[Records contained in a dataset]
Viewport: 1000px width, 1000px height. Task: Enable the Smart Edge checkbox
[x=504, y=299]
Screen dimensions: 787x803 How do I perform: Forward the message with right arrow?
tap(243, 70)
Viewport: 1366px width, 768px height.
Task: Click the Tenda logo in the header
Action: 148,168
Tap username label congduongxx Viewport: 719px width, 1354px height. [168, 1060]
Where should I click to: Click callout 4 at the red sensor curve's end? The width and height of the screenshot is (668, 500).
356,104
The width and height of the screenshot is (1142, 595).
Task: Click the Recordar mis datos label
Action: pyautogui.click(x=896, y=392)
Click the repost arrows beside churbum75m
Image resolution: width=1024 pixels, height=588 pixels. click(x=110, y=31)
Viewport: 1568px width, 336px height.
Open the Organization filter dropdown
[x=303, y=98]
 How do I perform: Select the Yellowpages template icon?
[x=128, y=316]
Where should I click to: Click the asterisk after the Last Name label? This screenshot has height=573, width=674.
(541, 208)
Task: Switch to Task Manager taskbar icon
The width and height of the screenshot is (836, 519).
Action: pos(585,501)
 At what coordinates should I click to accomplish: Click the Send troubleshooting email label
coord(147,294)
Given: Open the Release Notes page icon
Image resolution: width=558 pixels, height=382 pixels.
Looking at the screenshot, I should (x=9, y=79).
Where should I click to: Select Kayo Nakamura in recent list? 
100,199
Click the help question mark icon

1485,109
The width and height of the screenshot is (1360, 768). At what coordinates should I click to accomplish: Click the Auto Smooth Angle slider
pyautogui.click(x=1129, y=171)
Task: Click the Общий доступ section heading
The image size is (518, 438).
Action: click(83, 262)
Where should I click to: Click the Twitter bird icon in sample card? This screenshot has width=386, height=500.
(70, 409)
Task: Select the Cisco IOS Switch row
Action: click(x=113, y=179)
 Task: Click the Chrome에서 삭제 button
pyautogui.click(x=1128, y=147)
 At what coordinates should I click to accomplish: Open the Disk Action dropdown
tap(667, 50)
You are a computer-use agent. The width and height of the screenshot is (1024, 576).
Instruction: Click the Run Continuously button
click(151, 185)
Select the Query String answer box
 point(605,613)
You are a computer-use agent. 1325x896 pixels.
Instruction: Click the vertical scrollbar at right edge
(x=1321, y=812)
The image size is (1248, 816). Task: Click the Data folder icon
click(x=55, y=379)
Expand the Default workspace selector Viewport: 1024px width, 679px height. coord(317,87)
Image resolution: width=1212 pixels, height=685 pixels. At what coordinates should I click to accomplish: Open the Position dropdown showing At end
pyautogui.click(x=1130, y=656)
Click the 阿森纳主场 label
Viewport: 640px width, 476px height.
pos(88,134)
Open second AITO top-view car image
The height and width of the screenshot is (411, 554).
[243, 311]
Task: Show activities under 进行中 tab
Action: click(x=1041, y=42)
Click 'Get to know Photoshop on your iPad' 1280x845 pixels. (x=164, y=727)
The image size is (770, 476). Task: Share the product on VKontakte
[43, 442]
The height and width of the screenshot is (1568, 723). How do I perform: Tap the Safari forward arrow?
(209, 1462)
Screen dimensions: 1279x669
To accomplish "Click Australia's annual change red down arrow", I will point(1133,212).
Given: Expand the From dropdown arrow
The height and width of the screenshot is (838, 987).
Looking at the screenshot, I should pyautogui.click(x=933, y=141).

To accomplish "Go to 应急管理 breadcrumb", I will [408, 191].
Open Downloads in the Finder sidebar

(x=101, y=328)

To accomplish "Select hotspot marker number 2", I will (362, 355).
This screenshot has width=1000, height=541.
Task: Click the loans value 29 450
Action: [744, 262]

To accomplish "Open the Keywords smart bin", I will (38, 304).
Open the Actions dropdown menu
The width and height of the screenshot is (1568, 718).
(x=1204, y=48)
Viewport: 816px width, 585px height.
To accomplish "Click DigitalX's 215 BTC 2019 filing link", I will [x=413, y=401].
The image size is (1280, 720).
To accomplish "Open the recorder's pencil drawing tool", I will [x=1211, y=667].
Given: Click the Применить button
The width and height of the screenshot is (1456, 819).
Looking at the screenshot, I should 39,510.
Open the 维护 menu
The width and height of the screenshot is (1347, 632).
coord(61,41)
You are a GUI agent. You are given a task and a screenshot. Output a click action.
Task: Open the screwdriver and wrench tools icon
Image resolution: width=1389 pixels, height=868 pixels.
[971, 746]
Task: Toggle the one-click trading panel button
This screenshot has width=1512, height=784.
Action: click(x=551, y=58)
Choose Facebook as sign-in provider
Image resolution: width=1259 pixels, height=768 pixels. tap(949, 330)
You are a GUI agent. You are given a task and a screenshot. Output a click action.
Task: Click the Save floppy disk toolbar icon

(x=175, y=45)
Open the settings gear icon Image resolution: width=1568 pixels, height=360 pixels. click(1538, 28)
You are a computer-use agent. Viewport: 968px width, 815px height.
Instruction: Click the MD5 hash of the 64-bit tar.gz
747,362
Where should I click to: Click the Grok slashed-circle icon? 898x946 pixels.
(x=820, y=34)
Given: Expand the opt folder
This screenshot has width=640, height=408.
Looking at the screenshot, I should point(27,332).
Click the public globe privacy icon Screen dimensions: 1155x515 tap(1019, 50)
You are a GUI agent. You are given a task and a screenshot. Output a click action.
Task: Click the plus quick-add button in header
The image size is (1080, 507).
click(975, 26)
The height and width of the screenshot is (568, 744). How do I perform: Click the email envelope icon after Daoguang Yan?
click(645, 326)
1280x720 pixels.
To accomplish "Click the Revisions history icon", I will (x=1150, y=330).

## Action item
An exact copy of the data is needed, running from its first line through the line that holds "Tap username label", and nothing beyond that.

## Result of this task
Viewport: 1000px width, 1000px height. Task: Enable the Smart Edge checkbox
[x=504, y=299]
Screen dimensions: 787x803 How do I perform: Forward the message with right arrow?
tap(243, 70)
Viewport: 1366px width, 768px height.
Task: Click the Tenda logo in the header
Action: 148,168
Tap username label congduongxx Viewport: 719px width, 1354px height. [168, 1060]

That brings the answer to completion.